* **RECORDS FOR THE EXERCISE**:

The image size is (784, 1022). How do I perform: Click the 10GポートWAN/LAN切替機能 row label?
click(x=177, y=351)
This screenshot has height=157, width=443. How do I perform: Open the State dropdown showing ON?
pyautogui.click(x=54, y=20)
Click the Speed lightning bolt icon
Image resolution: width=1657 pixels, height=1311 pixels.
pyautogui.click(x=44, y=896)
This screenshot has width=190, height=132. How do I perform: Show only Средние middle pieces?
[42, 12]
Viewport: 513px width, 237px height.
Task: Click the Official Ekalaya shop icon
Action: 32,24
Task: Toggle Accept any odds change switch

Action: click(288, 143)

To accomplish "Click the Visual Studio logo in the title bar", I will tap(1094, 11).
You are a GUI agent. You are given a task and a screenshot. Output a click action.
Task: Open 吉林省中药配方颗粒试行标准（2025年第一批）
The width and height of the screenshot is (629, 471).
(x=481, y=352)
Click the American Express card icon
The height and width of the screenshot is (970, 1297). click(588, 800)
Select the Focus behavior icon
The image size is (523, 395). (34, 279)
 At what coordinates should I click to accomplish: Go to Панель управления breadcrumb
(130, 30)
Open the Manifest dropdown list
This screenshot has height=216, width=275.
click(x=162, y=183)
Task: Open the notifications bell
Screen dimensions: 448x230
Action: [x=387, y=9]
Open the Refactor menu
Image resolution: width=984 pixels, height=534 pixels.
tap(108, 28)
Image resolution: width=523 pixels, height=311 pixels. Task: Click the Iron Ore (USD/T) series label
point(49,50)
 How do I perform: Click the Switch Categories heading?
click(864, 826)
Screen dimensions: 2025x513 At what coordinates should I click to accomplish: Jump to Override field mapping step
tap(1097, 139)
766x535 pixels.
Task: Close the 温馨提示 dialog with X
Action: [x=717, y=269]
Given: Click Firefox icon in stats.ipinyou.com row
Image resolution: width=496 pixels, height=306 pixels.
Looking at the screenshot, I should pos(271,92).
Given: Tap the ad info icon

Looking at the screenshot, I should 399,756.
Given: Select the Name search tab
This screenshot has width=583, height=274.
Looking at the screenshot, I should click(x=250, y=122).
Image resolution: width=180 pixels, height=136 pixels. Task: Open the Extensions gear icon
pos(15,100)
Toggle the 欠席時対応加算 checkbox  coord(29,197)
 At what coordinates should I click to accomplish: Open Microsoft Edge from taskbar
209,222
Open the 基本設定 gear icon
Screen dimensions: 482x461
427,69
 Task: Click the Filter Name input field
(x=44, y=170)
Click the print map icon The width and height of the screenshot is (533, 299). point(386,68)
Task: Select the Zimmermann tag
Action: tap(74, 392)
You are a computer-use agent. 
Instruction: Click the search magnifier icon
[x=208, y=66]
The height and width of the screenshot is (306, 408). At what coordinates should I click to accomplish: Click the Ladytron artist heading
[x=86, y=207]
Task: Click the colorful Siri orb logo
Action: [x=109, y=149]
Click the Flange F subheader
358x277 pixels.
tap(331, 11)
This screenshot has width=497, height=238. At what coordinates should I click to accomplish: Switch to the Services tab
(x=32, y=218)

* **WHAT IS EXPECTED**:
Whenever a line of the records holds the string "agent", pick it out and copy it.

* **RESULT**:
You are a GUI agent. You are given a task and a screenshot. Output a click action.
You are a computer-use agent. 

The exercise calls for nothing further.